• DOCUMENT TEXT
April 8, 2010
In the Book Notes series, authors create and discuss a music playlist that relates in some way to their recently published book.
Randi Davenport's memoir The Boy Who Loved Tornadoes unflinchingly shares her family's experience with mental illness. Boldly told, the book skillfully portrays the effects mental illness on family members while also highlighting the inadequacies of our own mental health system, and for these reasons The Boy Who Loved Tornadoes is one of the year's most important books.
Foreword Reviews wrote of the book:
"Davenport delivers a beautifully written, much-needed memoir that sheds light on the ways mental illness can reverse the orbit of a family and ultimately, how the efforts of one mother helped rebuild a life and family she thought she had lost."
When I married my husband, he was a working rock and roll musician. His band showed every sign of becoming a success and a good part of our courtship consisted of long nights in clubs across upstate New York. He'd sing and play and the club would fill with smoke and the crowds would scream when he stepped up to the mike and sang the first staccato verse of a song he wrote about bombs and war. I'd sit at the bar and write stories and dream about our future. Early in the morning, when the gear was packed and loaded, I rode home next to him in the back of the van, our cold hands twined like roots even then.

• QUESTIONS TO ANSWER
1/ Answer these from the Book Notes piece, one line each:
(a) What is the title of Randi Davenport's memoir?
(b) Which publication is quoted praising the book?
(c) In what region were the clubs where the courtship took place?
2/ List every title of a series, book, or publication that the Book Notes piece names.
3/ Carry on the Book Notes piece from its last sentence, in the same first-person voice.

• SOURCE DATA

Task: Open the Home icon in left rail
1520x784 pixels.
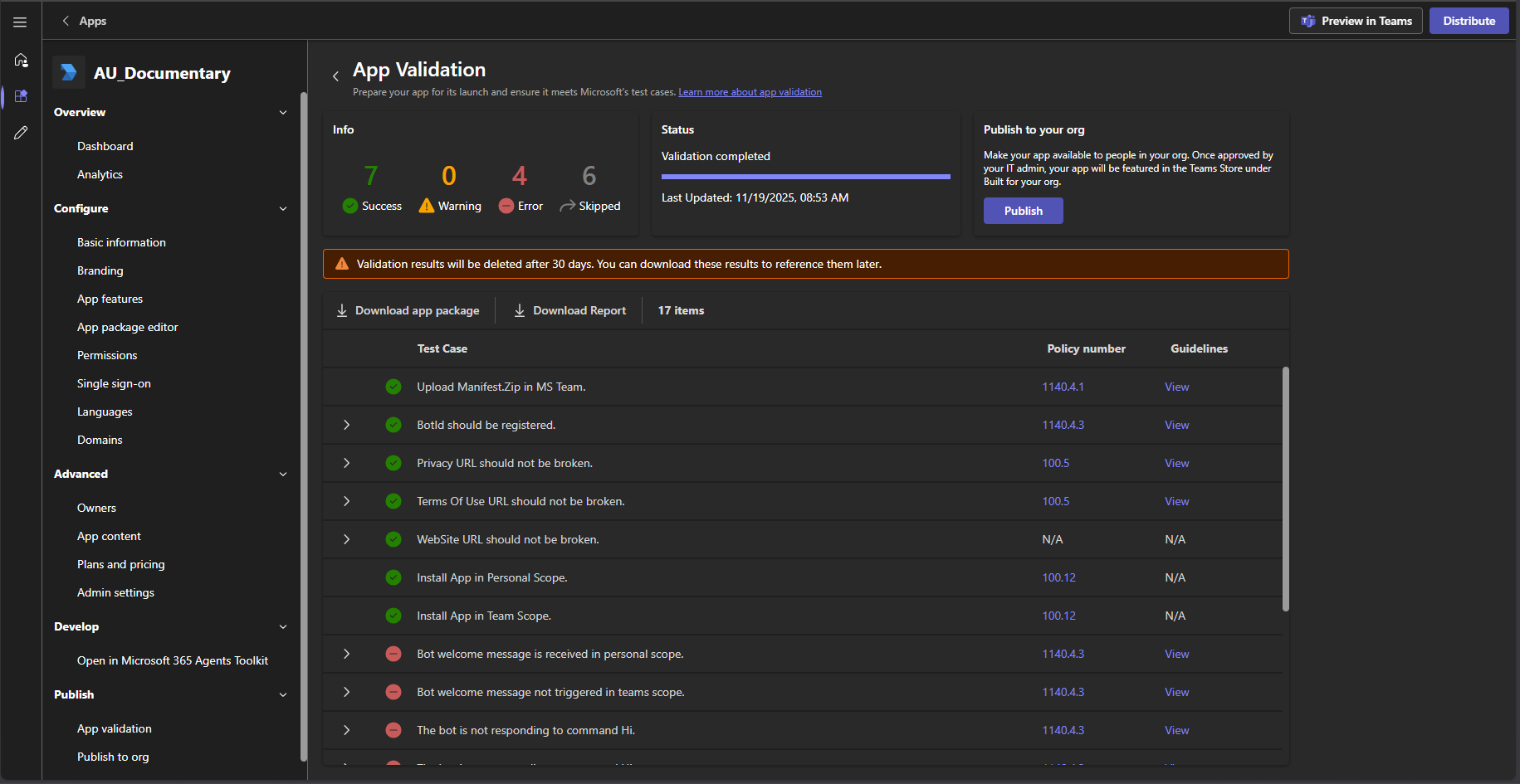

• OUTPUTS FOR THE TASKS
1/
(a) The Boy Who Loved Tornadoes
(b) Foreword Reviews
(c) Upstate New York

2/
Book Notes
The Boy Who Loved Tornadoes
Foreword Reviews

3/
We had two children together and they grew up surrounded by music, in love with music, with music in their souls. Things did not turn out as my husband and I had planned and our marriage ended, but not before my husband had adopted the thousand-yard stare of someone who is no longer in the company of his family, no longer connected to this planet. Then, when he was fifteen, my son—who had always struggled with developmental challenges—fell into an unremitting psychosis. It defied diagnosis and it defied treatment and it brought me into the broken and byzantine world that is the mental health care system in America today. Eventually, I found appropriate care for him, but only after a long and desperate fight to save his life.
I thought I might write about our family's experiences for our local independent newspaper but the piece I had in mind quickly became a much longer piece and I found I could not leave it until the entire story had been told. This is how I came to write my memoir, The Boy Who Loved Tornadoes. Not surprisingly, the book is full of music.
My son is much better now but he still thinks he can time travel, like a character in an HG Wells novel. I don't mean the same thing when I say that I can time travel too. It's the music that sends me back. Here are some of the bands that appear in the book, both because they were important in the moment and because they helped me to remember:
The Beatles - "I Saw Her Standing There"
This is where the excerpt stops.